Quand vous terminez un diplôme universitaire en Syrie, cela signifie que vous serez bientôt appelé pour le service national obligatoire, et c’est une question de semaines. Quelques mois plus tard, votre nom sera sur la liste des points de contrôle militaires qui se sont récemment répandus dans la ville d’Alep.

Il n’a pas fallu plus de quelques mois après avoir passé mon diplôme pour décider de partir pour l’Europe. C’était une décision que je n’avais pas osé prendre au cours des trois dernières années, mais la ville que j’aimais est aujourd’hui épuisée, dans tous les sens du terme. Ce n’est plus un endroit approprié pour qu’un jeune homme y puisse y vivre, juste après avoir terminé ses études universitaires.

J’ai commencé à organiser le voyage et je suis tombé d’accord avec un trafiquant en Turquie pour que je rassemble les 7000 dollars qu’il exigeaient afin de me conduire jusqu’à un des pays scandinaves.

À mi-chemin

En tant que Palestinien Syrien, juste imaginer de se rendre en Turquie en empruntant un itinéraire interdit a semblé une entreprise sans précédent. Beaucoup d’éléments de l’opposition syrienne armée considèrent tous les réfugiés palestiniens en Syrie comme des membres des « Shabiha » [miliciens palestiniens soutenant le régime de Bachar al-Assad]. dans le même temps, des éléments des forces gouvernementales nous considèrent comme des « terroristes ».

Voyager depuis la partie ouest d’Alep, qui reste sous le contrôle des forces gouvernementales, jusqu’au passage de Bab al-Salama à la frontière turque, signifie traverser plus de 40 points de contrôle dans trois gouvernorats différents : Alep, Hama et Idlib. Ceci signifie être interrogé et fouillé par les membres armés de différents groupes, spécialement les forces du régime, le Front Al-Nusra, Ahrar al-Sham, le Front Islamique et les forces kurdes.

Après 14 heures de voyage, j’ai finalement atteint la ville d’Izaaz qui est proche de la frontière avec la Turquie. J’ai passé les cinq heures suivantes dans un domaine situé à peine à une centaine de mètres du fossé qui sépare les deux pays. Ici, naturellement, je n’étais pas seul. Il y avait plus de 150 personnes autour de moi, en grande partie des femmes et des enfants. Comme moi, ils attendaient tous le moment adéquat pour franchir la frontière.

À un moment donné, le trafiquant - qui était de mèche avec le Front al-Nusra - nous a donné le signal pour courir de l’autre côté de la frontière. Il faut ensuite courir à travers un relief accidenté pendant une dizaine de minutes, au risque de tomber entre les mains des gardes frontière turcs qui vous frapperont au visage avec leurs matraques avant de vous renvoyer vers le territoire syrien.

> [Enregistrements conservés]:
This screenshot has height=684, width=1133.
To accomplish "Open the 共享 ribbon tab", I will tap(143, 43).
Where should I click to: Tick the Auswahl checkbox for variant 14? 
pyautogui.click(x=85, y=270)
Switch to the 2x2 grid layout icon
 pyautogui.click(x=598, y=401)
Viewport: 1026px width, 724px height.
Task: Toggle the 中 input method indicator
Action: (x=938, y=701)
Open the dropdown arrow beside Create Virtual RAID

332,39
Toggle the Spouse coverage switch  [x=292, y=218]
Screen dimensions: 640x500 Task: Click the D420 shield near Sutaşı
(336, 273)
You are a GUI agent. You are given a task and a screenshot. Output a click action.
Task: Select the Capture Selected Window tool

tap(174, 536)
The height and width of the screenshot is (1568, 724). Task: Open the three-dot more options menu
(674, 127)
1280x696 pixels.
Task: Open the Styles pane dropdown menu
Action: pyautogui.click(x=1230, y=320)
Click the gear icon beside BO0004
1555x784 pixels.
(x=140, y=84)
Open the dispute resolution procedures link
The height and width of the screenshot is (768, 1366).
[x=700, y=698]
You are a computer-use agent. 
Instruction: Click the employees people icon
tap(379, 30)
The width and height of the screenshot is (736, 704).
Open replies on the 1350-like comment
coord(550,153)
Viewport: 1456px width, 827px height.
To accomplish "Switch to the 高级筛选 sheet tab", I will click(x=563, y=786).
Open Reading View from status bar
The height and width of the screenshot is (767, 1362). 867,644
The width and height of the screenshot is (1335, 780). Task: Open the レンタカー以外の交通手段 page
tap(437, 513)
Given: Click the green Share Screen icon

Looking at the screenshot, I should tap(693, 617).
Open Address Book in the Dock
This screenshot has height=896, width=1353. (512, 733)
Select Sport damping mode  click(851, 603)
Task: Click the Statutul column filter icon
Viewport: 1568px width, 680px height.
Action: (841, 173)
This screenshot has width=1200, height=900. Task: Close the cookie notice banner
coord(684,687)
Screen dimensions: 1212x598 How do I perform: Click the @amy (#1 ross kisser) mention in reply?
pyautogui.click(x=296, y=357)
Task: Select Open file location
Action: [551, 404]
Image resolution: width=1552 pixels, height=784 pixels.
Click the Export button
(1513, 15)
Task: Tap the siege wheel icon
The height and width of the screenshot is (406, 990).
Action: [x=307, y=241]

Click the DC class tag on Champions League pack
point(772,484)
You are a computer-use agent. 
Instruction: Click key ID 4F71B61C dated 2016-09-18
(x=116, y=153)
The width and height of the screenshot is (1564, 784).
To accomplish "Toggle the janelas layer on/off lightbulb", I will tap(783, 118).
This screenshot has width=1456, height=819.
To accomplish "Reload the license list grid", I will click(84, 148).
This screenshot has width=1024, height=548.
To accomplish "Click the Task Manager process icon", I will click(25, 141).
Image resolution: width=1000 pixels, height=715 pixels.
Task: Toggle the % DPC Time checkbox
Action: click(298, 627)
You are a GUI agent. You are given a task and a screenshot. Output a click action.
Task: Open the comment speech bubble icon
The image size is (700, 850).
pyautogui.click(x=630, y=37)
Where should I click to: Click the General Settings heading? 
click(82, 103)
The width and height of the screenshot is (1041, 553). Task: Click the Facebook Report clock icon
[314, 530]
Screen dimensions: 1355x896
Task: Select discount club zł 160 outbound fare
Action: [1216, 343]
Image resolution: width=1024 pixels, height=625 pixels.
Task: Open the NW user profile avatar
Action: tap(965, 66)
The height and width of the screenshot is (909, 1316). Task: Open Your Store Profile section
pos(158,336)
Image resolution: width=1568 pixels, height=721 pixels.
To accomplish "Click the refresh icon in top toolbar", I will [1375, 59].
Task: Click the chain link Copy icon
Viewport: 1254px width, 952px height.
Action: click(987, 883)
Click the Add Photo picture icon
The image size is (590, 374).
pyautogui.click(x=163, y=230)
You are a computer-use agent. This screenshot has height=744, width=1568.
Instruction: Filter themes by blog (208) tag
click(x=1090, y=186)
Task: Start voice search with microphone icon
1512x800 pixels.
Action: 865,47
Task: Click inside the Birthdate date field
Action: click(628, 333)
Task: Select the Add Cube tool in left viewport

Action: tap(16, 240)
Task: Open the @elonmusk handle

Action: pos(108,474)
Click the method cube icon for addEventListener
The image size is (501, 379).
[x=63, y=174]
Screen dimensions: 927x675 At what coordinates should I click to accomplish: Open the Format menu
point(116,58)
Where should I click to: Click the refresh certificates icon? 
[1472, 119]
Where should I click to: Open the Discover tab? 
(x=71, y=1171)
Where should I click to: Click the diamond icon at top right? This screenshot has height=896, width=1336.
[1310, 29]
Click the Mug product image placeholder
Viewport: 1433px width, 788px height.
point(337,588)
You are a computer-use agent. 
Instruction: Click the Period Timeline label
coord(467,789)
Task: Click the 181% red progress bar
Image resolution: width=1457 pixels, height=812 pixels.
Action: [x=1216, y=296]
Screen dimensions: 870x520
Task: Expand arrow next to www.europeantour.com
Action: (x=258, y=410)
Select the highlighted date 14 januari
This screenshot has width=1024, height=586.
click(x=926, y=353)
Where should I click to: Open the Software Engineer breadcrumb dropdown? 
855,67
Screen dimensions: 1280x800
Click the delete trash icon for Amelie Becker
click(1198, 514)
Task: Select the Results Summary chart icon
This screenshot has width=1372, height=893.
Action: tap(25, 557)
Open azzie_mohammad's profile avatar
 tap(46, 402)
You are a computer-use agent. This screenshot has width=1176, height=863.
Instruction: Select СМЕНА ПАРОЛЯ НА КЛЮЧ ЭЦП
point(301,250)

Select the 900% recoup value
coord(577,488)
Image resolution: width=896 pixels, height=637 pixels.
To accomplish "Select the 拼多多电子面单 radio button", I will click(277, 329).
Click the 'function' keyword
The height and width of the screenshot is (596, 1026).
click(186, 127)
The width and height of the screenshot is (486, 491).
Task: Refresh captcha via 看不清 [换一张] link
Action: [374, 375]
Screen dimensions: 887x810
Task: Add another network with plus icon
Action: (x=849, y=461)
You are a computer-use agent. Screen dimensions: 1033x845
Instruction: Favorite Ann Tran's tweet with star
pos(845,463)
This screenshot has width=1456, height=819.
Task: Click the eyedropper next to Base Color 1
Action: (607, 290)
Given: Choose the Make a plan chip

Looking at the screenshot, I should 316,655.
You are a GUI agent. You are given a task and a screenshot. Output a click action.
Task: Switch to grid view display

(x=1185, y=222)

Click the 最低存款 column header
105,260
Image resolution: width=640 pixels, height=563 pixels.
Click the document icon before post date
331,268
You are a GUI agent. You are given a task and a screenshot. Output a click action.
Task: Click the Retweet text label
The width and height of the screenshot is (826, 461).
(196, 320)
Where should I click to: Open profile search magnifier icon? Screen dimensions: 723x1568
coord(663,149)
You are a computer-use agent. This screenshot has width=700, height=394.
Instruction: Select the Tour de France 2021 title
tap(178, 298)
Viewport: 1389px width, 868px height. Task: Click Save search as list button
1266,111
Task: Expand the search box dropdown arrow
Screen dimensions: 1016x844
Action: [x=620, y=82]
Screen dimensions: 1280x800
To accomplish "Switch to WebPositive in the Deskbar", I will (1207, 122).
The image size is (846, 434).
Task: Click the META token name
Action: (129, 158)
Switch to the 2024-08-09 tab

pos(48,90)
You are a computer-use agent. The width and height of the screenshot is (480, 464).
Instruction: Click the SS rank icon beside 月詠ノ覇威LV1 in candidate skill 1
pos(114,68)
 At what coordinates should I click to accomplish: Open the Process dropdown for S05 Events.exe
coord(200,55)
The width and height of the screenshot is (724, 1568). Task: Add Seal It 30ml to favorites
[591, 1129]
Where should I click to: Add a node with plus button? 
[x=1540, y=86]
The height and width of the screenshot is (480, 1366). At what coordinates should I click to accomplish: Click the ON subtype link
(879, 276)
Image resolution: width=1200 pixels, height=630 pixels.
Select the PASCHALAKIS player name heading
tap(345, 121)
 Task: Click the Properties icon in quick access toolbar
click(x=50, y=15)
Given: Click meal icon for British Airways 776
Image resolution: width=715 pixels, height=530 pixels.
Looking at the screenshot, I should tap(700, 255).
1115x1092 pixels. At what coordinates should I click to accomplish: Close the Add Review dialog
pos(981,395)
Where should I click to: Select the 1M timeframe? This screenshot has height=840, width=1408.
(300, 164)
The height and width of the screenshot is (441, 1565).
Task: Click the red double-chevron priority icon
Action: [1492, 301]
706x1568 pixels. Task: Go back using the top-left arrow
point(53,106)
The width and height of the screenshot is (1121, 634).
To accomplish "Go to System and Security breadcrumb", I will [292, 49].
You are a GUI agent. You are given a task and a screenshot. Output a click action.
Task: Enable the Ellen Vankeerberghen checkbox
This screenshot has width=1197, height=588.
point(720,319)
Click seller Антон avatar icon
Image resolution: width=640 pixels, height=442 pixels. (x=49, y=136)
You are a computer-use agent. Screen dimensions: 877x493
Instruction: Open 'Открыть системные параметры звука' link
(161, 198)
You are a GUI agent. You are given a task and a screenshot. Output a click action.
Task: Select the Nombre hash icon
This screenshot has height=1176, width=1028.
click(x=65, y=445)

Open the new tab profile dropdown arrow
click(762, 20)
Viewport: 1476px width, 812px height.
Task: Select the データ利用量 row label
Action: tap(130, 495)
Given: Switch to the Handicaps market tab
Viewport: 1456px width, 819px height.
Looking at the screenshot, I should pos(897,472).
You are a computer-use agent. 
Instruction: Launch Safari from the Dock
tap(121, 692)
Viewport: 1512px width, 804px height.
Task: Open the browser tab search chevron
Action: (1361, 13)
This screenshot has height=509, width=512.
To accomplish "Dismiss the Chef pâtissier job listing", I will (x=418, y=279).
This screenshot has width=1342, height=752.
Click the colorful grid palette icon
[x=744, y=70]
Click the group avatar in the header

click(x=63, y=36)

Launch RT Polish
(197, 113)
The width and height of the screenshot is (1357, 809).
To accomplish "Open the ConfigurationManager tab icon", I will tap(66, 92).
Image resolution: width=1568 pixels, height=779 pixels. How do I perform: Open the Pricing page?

> [Consigne 1]:
Recopiez le passage du texte proposé allant de "Après 14 heures" jusqu'à "franchir la frontière." inclus, en substituant "champ" à "domaine".
> [Consigne 2]:
Traduisez en anglais cette phrase du texte proposé : « Comme moi, ils attendaient tous le moment adéquat pour franchir la frontière. »

> [Réponse attendue 1]:
Après 14 heures de voyage, j’ai finalement atteint la ville d’Izaaz qui est proche de la frontière avec la Turquie. J’ai passé les cinq heures suivantes dans un champ situé à peine à une centaine de mètres du fossé qui sépare les deux pays. Ici, naturellement, je n’étais pas seul. Il y avait plus de 150 personnes autour de moi, en grande partie des femmes et des enfants. Comme moi, ils attendaient tous le moment adéquat pour franchir la frontière.

> [Réponse attendue 2]:
Like me, they were all waiting for the right moment to cross the border.